▶ PROBLEM REQUIREMENTS:
Would you write out all the records again, exactly?

======== INPUT DATA ========

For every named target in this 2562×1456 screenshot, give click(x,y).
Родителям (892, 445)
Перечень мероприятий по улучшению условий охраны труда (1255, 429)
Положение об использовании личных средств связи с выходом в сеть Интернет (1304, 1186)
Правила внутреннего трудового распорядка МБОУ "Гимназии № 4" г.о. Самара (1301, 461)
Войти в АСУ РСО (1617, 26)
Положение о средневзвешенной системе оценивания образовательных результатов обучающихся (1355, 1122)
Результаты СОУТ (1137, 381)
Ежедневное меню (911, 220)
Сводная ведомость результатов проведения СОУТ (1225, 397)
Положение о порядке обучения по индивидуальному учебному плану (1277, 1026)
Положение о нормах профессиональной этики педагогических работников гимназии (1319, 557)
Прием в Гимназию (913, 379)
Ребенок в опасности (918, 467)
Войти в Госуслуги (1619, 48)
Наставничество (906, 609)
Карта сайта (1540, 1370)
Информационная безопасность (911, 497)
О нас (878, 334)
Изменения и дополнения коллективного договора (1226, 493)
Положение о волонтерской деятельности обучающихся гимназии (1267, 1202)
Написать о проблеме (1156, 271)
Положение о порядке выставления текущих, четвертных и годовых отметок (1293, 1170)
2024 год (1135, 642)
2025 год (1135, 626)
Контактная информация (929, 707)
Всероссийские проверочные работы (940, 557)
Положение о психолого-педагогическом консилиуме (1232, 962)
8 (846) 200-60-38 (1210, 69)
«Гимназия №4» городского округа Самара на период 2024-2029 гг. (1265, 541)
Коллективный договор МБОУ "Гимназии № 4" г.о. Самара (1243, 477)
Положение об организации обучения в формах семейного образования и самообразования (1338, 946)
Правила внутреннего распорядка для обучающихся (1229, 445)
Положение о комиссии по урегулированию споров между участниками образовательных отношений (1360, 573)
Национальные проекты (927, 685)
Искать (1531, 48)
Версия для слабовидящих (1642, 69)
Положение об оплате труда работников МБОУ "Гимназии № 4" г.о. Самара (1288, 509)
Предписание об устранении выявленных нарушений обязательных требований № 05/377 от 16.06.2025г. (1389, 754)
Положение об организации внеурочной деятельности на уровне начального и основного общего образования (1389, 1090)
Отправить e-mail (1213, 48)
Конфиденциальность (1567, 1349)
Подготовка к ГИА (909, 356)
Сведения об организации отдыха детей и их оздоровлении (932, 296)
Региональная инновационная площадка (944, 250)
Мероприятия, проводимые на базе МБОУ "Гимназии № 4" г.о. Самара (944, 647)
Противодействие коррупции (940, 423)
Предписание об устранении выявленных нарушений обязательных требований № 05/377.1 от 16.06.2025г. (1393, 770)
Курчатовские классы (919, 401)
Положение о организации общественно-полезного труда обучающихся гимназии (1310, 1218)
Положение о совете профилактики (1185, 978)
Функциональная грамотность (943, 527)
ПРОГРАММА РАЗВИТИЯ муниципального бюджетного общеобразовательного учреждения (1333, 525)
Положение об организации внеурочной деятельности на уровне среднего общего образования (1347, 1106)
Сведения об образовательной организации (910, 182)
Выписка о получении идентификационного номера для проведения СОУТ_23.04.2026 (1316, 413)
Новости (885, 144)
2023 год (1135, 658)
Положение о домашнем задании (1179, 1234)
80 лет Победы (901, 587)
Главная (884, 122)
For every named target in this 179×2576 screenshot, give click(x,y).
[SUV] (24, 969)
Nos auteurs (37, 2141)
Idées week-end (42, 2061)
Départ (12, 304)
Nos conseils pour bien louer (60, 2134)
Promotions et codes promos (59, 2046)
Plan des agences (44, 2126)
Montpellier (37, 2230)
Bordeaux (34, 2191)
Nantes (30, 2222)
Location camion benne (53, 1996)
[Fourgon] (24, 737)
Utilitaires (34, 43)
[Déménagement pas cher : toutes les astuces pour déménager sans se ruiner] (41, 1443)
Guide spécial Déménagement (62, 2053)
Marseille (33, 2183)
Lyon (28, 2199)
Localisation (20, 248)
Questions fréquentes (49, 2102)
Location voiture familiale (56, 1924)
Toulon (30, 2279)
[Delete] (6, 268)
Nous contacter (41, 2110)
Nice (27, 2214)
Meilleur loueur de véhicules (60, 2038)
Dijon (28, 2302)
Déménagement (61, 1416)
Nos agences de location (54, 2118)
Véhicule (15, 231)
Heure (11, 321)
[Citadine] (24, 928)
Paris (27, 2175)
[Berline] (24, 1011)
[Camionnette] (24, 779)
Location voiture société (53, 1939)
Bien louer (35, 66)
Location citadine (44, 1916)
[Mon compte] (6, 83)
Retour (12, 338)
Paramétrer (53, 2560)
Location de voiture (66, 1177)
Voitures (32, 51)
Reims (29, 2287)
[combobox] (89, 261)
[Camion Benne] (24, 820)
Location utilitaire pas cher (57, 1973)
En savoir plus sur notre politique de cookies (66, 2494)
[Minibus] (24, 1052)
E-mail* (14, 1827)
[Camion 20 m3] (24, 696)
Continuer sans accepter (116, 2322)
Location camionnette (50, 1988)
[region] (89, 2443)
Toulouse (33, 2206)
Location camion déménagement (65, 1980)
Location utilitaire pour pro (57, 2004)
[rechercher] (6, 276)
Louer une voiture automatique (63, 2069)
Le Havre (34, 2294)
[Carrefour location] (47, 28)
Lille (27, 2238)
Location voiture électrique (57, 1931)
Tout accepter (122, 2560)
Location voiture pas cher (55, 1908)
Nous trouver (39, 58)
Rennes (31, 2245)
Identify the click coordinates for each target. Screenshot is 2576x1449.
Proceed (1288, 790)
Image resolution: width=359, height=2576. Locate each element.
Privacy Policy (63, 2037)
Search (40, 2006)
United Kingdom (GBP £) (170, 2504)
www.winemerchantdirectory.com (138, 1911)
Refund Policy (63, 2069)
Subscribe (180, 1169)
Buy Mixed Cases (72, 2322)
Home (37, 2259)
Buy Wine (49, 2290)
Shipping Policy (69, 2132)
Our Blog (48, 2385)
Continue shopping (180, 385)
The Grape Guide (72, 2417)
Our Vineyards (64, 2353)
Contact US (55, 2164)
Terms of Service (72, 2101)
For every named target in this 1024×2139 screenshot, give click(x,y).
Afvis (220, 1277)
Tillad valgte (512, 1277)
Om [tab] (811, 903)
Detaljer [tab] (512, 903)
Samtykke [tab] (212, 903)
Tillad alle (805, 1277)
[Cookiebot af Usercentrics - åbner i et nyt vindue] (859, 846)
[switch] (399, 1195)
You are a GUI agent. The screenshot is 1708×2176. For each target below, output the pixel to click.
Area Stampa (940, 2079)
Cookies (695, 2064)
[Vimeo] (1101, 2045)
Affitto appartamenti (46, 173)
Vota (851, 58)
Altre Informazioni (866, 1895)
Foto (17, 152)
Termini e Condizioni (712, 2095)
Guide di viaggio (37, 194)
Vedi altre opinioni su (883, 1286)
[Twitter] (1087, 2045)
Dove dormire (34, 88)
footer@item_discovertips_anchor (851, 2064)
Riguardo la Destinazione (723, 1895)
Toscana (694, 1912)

========

▶ OUTPUT OF THE TASK:
For every named target in this 2562×1456 screenshot, give click(x,y).
Родителям (892, 445)
Перечень мероприятий по улучшению условий охраны труда (1255, 429)
Положение об использовании личных средств связи с выходом в сеть Интернет (1304, 1186)
Правила внутреннего трудового распорядка МБОУ "Гимназии № 4" г.о. Самара (1301, 461)
Войти в АСУ РСО (1617, 26)
Положение о средневзвешенной системе оценивания образовательных результатов обучающихся (1355, 1122)
Результаты СОУТ (1137, 381)
Ежедневное меню (911, 220)
Сводная ведомость результатов проведения СОУТ (1225, 397)
Положение о порядке обучения по индивидуальному учебному плану (1277, 1026)
Положение о нормах профессиональной этики педагогических работников гимназии (1319, 557)
Прием в Гимназию (913, 379)
Ребенок в опасности (918, 467)
Войти в Госуслуги (1619, 48)
Наставничество (906, 609)
Карта сайта (1540, 1370)
Информационная безопасность (911, 497)
О нас (878, 334)
Изменения и дополнения коллективного договора (1226, 493)
Положение о волонтерской деятельности обучающихся гимназии (1267, 1202)
Написать о проблеме (1156, 271)
Положение о порядке выставления текущих, четвертных и годовых отметок (1293, 1170)
2024 год (1135, 642)
2025 год (1135, 626)
Контактная информация (929, 707)
Всероссийские проверочные работы (940, 557)
Положение о психолого-педагогическом консилиуме (1232, 962)
8 (846) 200-60-38 (1210, 69)
«Гимназия №4» городского округа Самара на период 2024-2029 гг. (1265, 541)
Коллективный договор МБОУ "Гимназии № 4" г.о. Самара (1243, 477)
Положение об организации обучения в формах семейного образования и самообразования (1338, 946)
Правила внутреннего распорядка для обучающихся (1229, 445)
Положение о комиссии по урегулированию споров между участниками образовательных отношений (1360, 573)
Национальные проекты (927, 685)
Искать (1531, 48)
Версия для слабовидящих (1642, 69)
Положение об оплате труда работников МБОУ "Гимназии № 4" г.о. Самара (1288, 509)
Предписание об устранении выявленных нарушений обязательных требований № 05/377 от 16.06.2025г. (1389, 754)
Положение об организации внеурочной деятельности на уровне начального и основного общего образования (1389, 1090)
Отправить e-mail (1213, 48)
Конфиденциальность (1567, 1349)
Подготовка к ГИА (909, 356)
Сведения об организации отдыха детей и их оздоровлении (932, 296)
Региональная инновационная площадка (944, 250)
Мероприятия, проводимые на базе МБОУ "Гимназии № 4" г.о. Самара (944, 647)
Противодействие коррупции (940, 423)
Предписание об устранении выявленных нарушений обязательных требований № 05/377.1 от 16.06.2025г. (1393, 770)
Курчатовские классы (919, 401)
Положение о организации общественно-полезного труда обучающихся гимназии (1310, 1218)
Положение о совете профилактики (1185, 978)
Функциональная грамотность (943, 527)
ПРОГРАММА РАЗВИТИЯ муниципального бюджетного общеобразовательного учреждения (1333, 525)
Положение об организации внеурочной деятельности на уровне среднего общего образования (1347, 1106)
Сведения об образовательной организации (910, 182)
Выписка о получении идентификационного номера для проведения СОУТ_23.04.2026 (1316, 413)
Новости (885, 144)
2023 год (1135, 658)
Положение о домашнем задании (1179, 1234)
80 лет Победы (901, 587)
Главная (884, 122)
For every named target in this 179×2576 screenshot, give click(x,y).
[SUV] (24, 969)
Nos auteurs (37, 2141)
Idées week-end (42, 2061)
Départ (12, 304)
Nos conseils pour bien louer (60, 2134)
Promotions et codes promos (59, 2046)
Plan des agences (44, 2126)
Montpellier (37, 2230)
Bordeaux (34, 2191)
Nantes (30, 2222)
Location camion benne (53, 1996)
[Fourgon] (24, 737)
Utilitaires (34, 43)
[Déménagement pas cher : toutes les astuces pour déménager sans se ruiner] (41, 1443)
Guide spécial Déménagement (62, 2053)
Marseille (33, 2183)
Lyon (28, 2199)
Localisation (20, 248)
Questions fréquentes (49, 2102)
Location voiture familiale (56, 1924)
Toulon (30, 2279)
[Delete] (6, 268)
Nous contacter (41, 2110)
Nice (27, 2214)
Meilleur loueur de véhicules (60, 2038)
Dijon (28, 2302)
Déménagement (61, 1416)
Nos agences de location (54, 2118)
Véhicule (15, 231)
Heure (11, 321)
[Citadine] (24, 928)
Paris (27, 2175)
[Berline] (24, 1011)
[Camionnette] (24, 779)
Location voiture société (53, 1939)
Bien louer (35, 66)
Location citadine (44, 1916)
[Mon compte] (6, 83)
Retour (12, 338)
Paramétrer (53, 2560)
Location de voiture (66, 1177)
Voitures (32, 51)
Reims (29, 2287)
[combobox] (89, 261)
[Camion Benne] (24, 820)
Location utilitaire pas cher (57, 1973)
En savoir plus sur notre politique de cookies (66, 2494)
[Minibus] (24, 1052)
E-mail* (14, 1827)
[Camion 20 m3] (24, 696)
Continuer sans accepter (116, 2322)
Location camionnette (50, 1988)
[region] (89, 2443)
Toulouse (33, 2206)
Location camion déménagement (65, 1980)
Location utilitaire pour pro (57, 2004)
[rechercher] (6, 276)
Louer une voiture automatique (63, 2069)
Le Havre (34, 2294)
[Carrefour location] (47, 28)
Lille (27, 2238)
Location voiture électrique (57, 1931)
Tout accepter (122, 2560)
Location voiture pas cher (55, 1908)
Nous trouver (39, 58)
Rennes (31, 2245)
Identify the click coordinates for each target. Screenshot is 2576x1449.
Proceed (1288, 790)
Image resolution: width=359, height=2576. Locate each element.
Privacy Policy (63, 2037)
Search (40, 2006)
United Kingdom (GBP £) (170, 2504)
www.winemerchantdirectory.com (138, 1911)
Refund Policy (63, 2069)
Subscribe (180, 1169)
Buy Mixed Cases (72, 2322)
Home (37, 2259)
Buy Wine (49, 2290)
Shipping Policy (69, 2132)
Our Blog (48, 2385)
Continue shopping (180, 385)
The Grape Guide (72, 2417)
Our Vineyards (64, 2353)
Contact US (55, 2164)
Terms of Service (72, 2101)
For every named target in this 1024×2139 screenshot, give click(x,y).
Afvis (220, 1277)
Tillad valgte (512, 1277)
Om [tab] (811, 903)
Detaljer [tab] (512, 903)
Samtykke [tab] (212, 903)
Tillad alle (805, 1277)
[Cookiebot af Usercentrics - åbner i et nyt vindue] (859, 846)
[switch] (399, 1195)
You are a GUI agent. The screenshot is 1708×2176. For each target below, output the pixel to click.
Area Stampa (940, 2079)
Cookies (695, 2064)
[Vimeo] (1101, 2045)
Affitto appartamenti (46, 173)
Vota (851, 58)
Altre Informazioni (866, 1895)
Foto (17, 152)
Termini e Condizioni (712, 2095)
Guide di viaggio (37, 194)
Vedi altre opinioni su (883, 1286)
[Twitter] (1087, 2045)
Dove dormire (34, 88)
footer@item_discovertips_anchor (851, 2064)
Riguardo la Destinazione (723, 1895)
Toscana (694, 1912)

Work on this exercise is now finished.